Indonesian Startup Founder Raised $75M From Her Garage Indonesian Startup Founder Raised $75M From Her Garage
IMAGE CREDITS: TIA

Building a startup is rarely a straight line to success—and Dayu Dara Permata, the 36-year-old Indonesian startup founder behind property platform Pinhome, knows this firsthand. In just five years, she’s gone from bootstrapping her business out of her garage to raising over $75 million in funding, according to PitchBook and company representatives.

“There’s no such thing as instant success in entrepreneurship,” Permata said in an interview with CNBC Make It. “You have to be willing to fail—and fail often—if you want to grow.”

Raised in a modest household in Indonesia, Permata’s journey began with the kind of self-discipline many entrepreneurs credit as their foundation. Her parents were demanding, instilling in her a relentless drive to succeed academically. “We didn’t come from money, so I had to earn everything I wanted,” she explained.

That mindset carried her far: by age 23, she had already purchased her first investment property. Real estate fascinated her, partly because of her upbringing. “Living with strict parents, I thought—one day I’ll own a house so I can make the rules,” she said.

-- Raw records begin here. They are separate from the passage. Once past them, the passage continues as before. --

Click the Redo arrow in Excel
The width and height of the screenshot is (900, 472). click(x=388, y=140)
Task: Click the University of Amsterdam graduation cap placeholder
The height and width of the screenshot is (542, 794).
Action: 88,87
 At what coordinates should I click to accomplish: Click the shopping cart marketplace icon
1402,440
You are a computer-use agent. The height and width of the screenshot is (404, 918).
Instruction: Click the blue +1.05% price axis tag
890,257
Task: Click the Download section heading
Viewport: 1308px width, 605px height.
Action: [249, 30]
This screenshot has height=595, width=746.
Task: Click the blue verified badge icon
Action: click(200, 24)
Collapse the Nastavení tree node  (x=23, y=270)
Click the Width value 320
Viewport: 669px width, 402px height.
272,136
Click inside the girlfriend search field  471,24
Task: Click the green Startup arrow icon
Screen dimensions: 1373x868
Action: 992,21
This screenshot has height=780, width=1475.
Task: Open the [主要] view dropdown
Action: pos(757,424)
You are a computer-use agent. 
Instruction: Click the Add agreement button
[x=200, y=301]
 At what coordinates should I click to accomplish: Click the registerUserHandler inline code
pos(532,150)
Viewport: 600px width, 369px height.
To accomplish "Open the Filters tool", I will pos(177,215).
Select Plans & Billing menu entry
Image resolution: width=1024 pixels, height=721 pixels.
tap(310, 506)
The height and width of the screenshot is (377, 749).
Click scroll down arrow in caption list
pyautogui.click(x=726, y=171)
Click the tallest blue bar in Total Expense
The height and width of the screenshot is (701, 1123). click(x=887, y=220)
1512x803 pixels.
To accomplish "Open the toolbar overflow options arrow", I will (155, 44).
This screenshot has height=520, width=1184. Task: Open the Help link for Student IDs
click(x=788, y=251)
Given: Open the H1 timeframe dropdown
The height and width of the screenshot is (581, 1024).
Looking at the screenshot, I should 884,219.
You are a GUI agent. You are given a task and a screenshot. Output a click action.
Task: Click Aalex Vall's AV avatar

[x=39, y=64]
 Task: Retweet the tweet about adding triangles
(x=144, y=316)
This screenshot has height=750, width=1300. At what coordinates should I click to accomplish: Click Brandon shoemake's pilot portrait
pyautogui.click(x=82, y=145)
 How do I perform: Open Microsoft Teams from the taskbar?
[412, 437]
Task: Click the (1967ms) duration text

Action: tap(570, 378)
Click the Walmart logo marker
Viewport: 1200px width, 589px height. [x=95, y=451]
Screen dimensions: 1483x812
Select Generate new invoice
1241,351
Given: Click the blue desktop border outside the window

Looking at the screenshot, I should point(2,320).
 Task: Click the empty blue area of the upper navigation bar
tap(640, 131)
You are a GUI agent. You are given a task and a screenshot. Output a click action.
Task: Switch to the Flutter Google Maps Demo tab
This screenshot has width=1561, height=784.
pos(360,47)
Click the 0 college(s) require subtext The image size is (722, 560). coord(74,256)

After graduating from university, Permata launched a corporate career that eventually led her to Gojek, Southeast Asia’s on-demand tech giant, where she rose to the role of Senior Vice President. It was there she met her future Pinhome co-founder, Ahmed Aljunied.

Bootstrapping While Working Full-Time

By early 2019, Permata was ready to branch out on her own. She and Aljunied began prototyping ideas in her home garage, all while she continued working full-time at Gojek. Within nine months, she had invested $150,000 of her own savings, and her husband joined as the first employee.

“We had five people working out of our garage. It was real bootstrapping,” she said. “We worked long hours, but we believed in what we were building.”

That belief was rooted in her own frustrations as a property investor. She found Indonesia’s real estate market disorganized and outdated. “Everything was done on WhatsApp, through strangers. It was a six to nine-month ordeal just to buy a house,” she said. “It made no sense that tech hadn’t transformed the sector yet.”

From the start, Permata and Aljunied embraced rapid experimentation. “We tested different models: real estate crowdfunding, property management, co-ownership. None of those worked—but each failure taught us something.”

By their fourth pivot, they struck gold. In January 2020, Pinhome officially launched as an end-to-end property transaction platform, combining real estate brokerage, mortgage services, and home maintenance. Today, the platform serves over 3.5 million monthly active users across its website and app.

Permata credits their success to their willingness to fail—and to learn fast. “Every failure brought us one step closer to the right solution,” she said.

A Marathon, not a Sprint

For Permata, startup life is all about resilience. “Try to fail every day, but learn from it,” she advised. “That will build your stamina—because this journey isn’t a sprint, it’s a marathon.”

She believes managing energy is just as important as managing operations. “If you burn out early, you’ll quit before you ever reach success,” she added.

As one of Indonesia’s most dynamic female tech leaders, Dayu Dara Permata’s story is proof that grit, iteration, and vision can transform humble beginnings into a high-growth venture.